What you need to do:
1. In the bank money example, what does Bank A charge Person x for the first payment, and how is that amount divided?
2. Copy out the part of the bank money example starting at "This example is" and ending at "to this question.".

Provided text:
——
This example is meant to illustrate inside money creation, destruction, and the relationship between that and the creation and destruction of debt. It demonstrates these ideas through loan/deposit creation, principal & interest payments, and bank payments to the non-bank private sector via crediting bank deposits. It was inspired by the first answer to this question.
Setup: One commercial bank (Bank A) and one person (Person x). No reserve or capital requirements and the bank.
1. Initial balance sheets (balance sheets are clear, and thus equity = $0 for both parties):
2. Person x takes a loan for $100 from Bank A as in Example #1.2. Notice that both parties still have $0 equity. The inside money (bank deposits) are equal to the debt in the system. It's important to keep in mind that like in the first step of Example #1.2, there are two financial entities created here, each seen from two vantage points: the loan, and the deposit. The colors highlight this fact: each color corresponds to a different entity: the yellow cells are two views of the loan, while the green cells are two views of the deposit. Views on the right hand side are from the point of view of a debtor, and views on the left hand column are from the point of view of a creditor: so Bank A and Person x are both debtor and creditor to each other. The two financial entities (loan & deposit) happen to start off with equal values in this example, but they are independent from each other (or rather they are related, but have a degree of independence) and thus their values can change with respect to one another depending on what happens next:
|$100 loan to x||$100 deposit for x|
|$100 deposit at A||$100 borrowing from A|
3. As per the loan agreement, Bank A charges Person x $15 for the 1st payment: $10 interest and $5 principal. Person x pays it. The principal payment destroys $5 of debt and $5 of inside money. The interest payment destroys $10 of inside money without affecting the debt. The interest payment upsets the balance between debt and inside money. This imbalance is equal to the equity of Bank A (and also to the negative equity of Person x).
|$95 loan to x||$85 deposit for x|
|$85 deposit at A||$95 borrowing from A|
4. Now Bank A pays Person x $10 for services that Person x has performed for the bank. This has no effect on the debt, but it creates $10 of inside money and it also happens to restore the balance between debt and money in the system (thus equity for both parties returns to $0).
|$95 loan to x||$95 deposit for x|
|$95 deposit at A||$95 borrowing from A|
You can take Bank A as a stand in for the aggregate commercial banking sector. Person x can likewise be taken as a stand in for the aggregate non-bank private sector. The services that Person x performs for the bank are thus a stand in for all goods & services purchased from non-bank businesses for use by the bank(s) (e.g. office supplies, building maintenance, electric bill), bank employee salaries, bank shareholder dividends, and any interest paid by the bank to its depositors.
A common criticism of a bank created fiat money (inside money) system is that bank interest charges & fees upset the balance between debt and money in the system such that the debts to the banks can never be repaid. What this claim misses is that bank profits are redistributed back to non-banks when the banks credit deposit holders (to pay them).
If more banks were involved it would not appreciably alter this example. For example, if Person x held his deposit at another bank, then Bank A would need to transfer reserves to the other bank to pay him. The central bank may need to temporarily provide these reserves in the form of loans to Bank A, but Bank A could repay the central bank by borrowing these reserves from another source. This results in $0 net in permanent reserves needed. See Example 1 for how this works in the case of a deposit transfer (which is a related idea). Examples 1.1 and 5 may also be of interest.
If reserve requirements were non-zero, the central bank would have to create some permanent reserves as well, but only enough to match a fraction of the inside money deposits created. Ultimately this is not a terribly important detail. See Example 2 for more details.
——
Recorded information:
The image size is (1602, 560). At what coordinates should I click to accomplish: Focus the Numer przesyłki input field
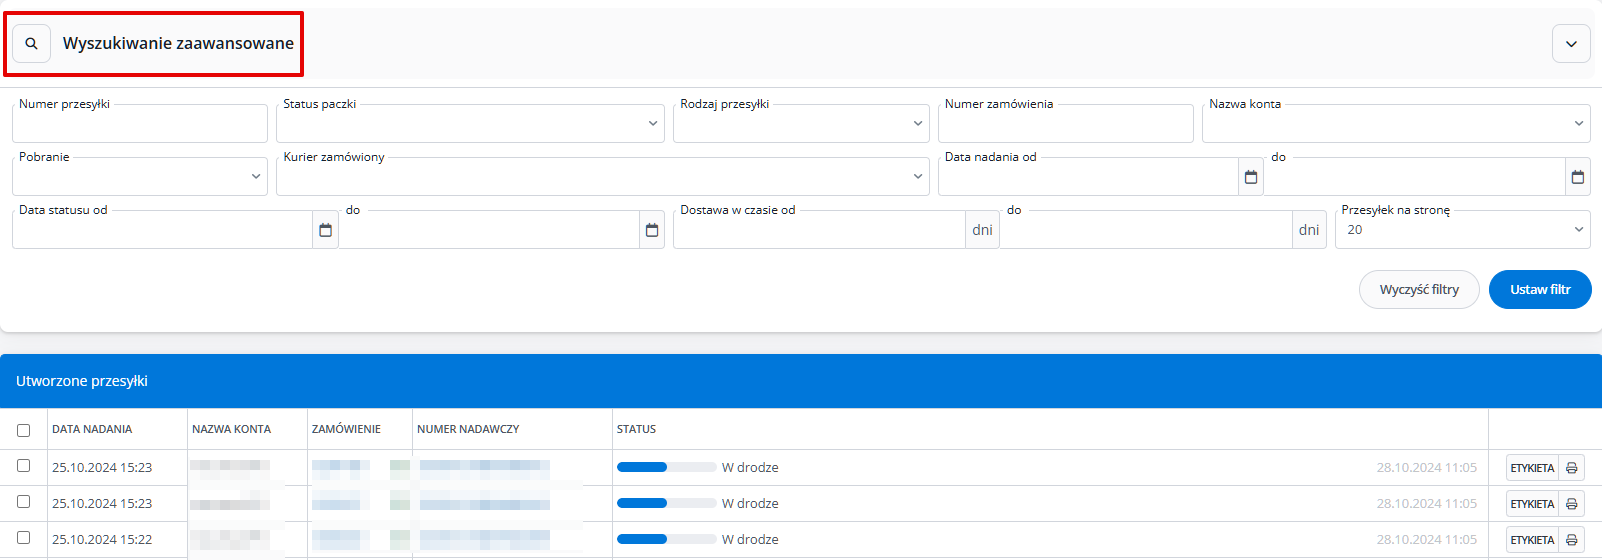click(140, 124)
——
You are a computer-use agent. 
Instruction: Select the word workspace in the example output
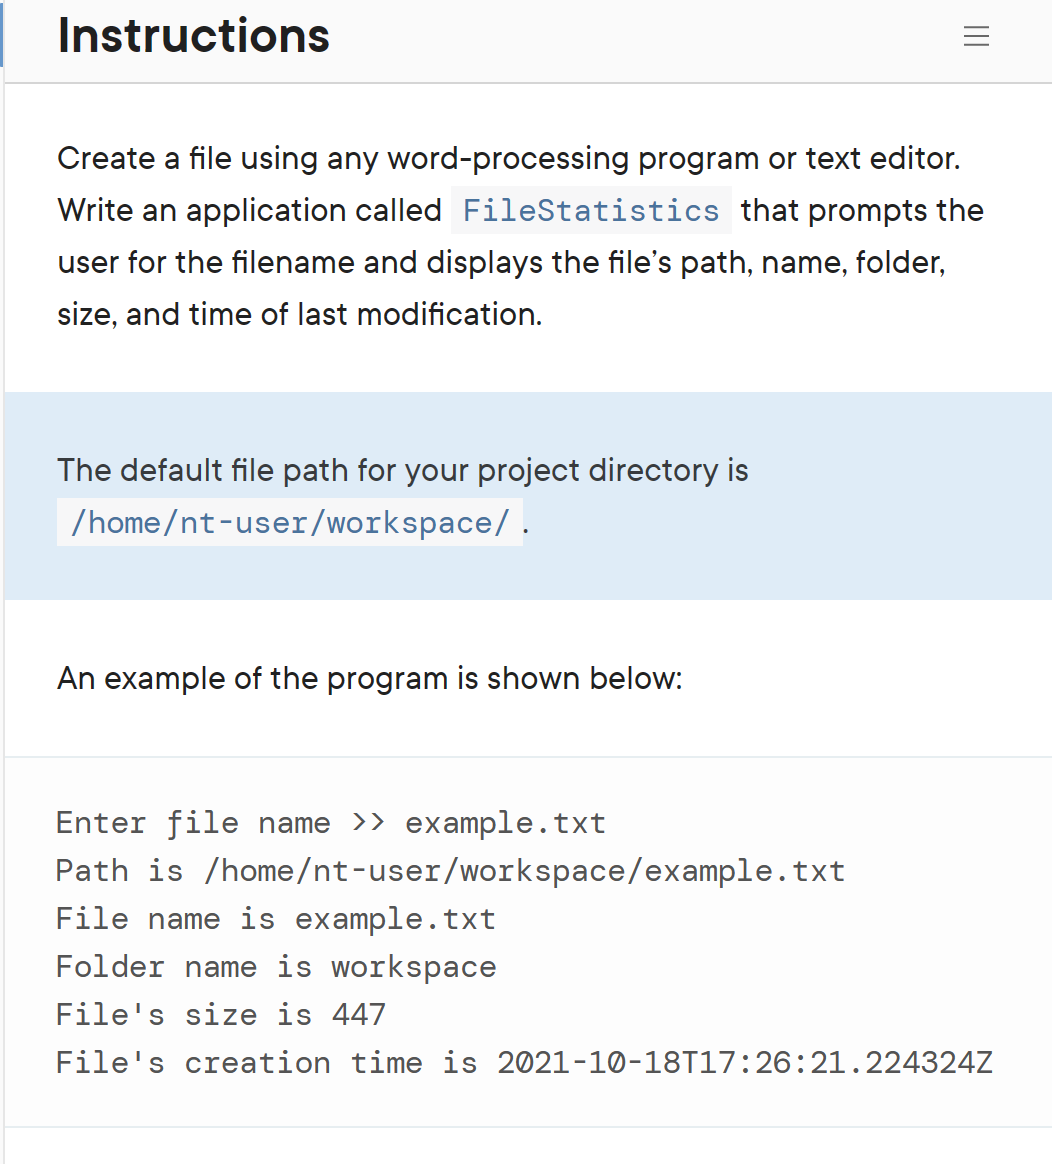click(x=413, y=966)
——
Numbered answers:
1. $15, made up of $10 interest and $5 principal.

2.
This example is meant to illustrate inside money creation, destruction, and the relationship between that and the creation and destruction of debt. It demonstrates these ideas through loan/deposit creation, principal & interest payments, and bank payments to the non-bank private sector via crediting bank deposits. It was inspired by the first answer to this question.